:: PROVIDED INFORMATION ::
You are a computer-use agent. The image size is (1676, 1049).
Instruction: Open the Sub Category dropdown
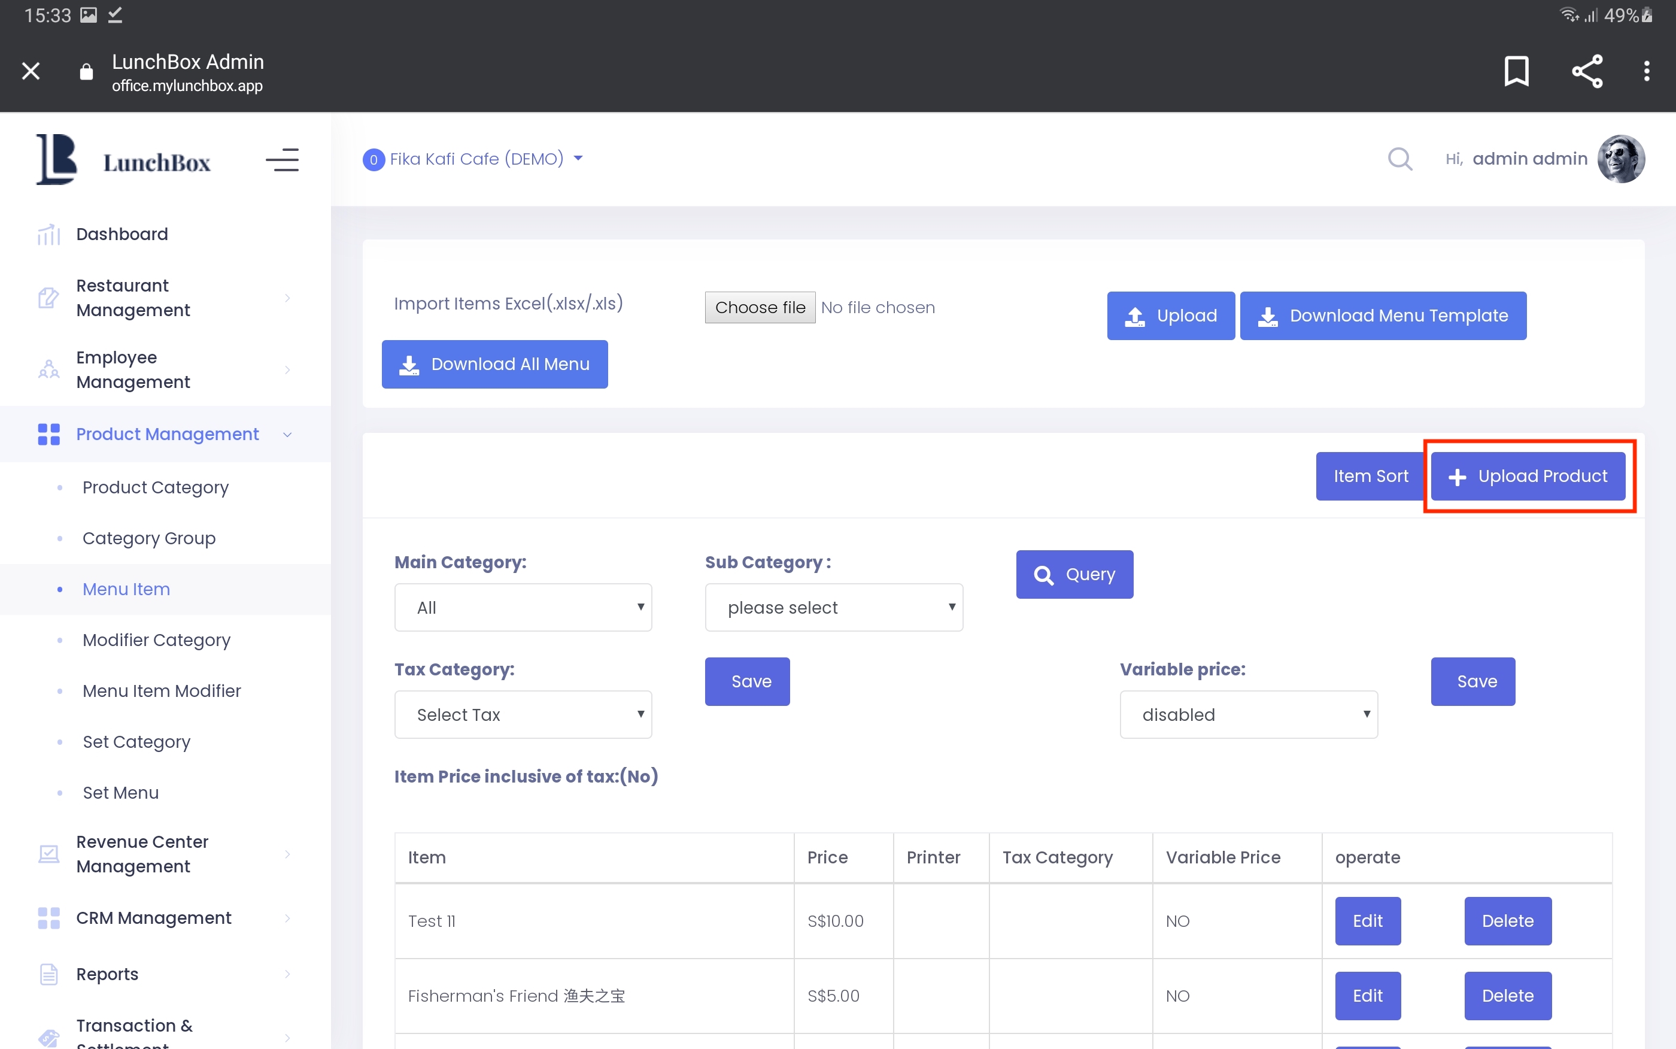(x=833, y=607)
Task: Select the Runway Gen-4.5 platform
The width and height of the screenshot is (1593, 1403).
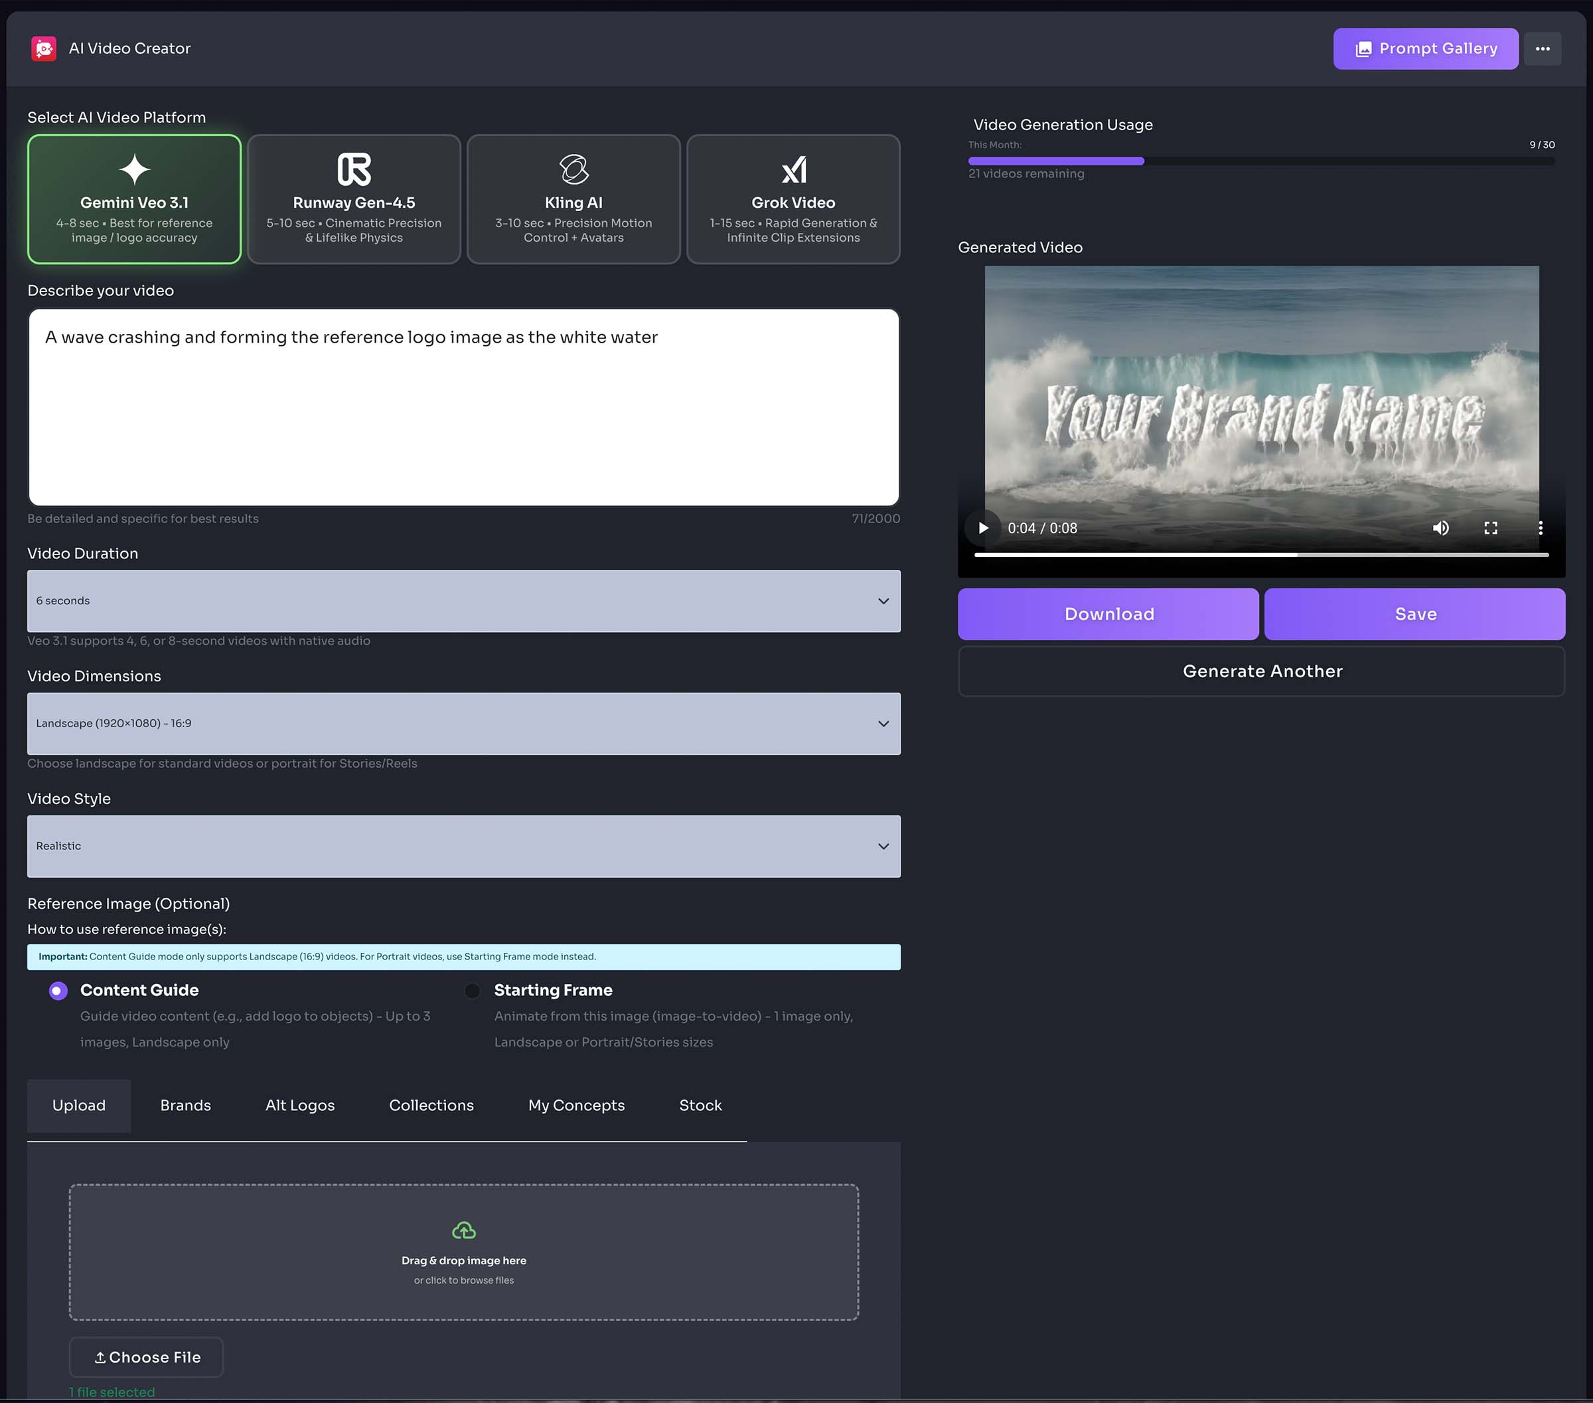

:: EXERCISE OBJECTIVE ::
Please give the records again word for word, omitting all images.

:: REPLY TO THE TASK ::
You are a computer-use agent. The image size is (1676, 1049).
Instruction: Open the Sub Category dropdown
(x=833, y=607)
Task: Select the Runway Gen-4.5 platform
The width and height of the screenshot is (1593, 1403).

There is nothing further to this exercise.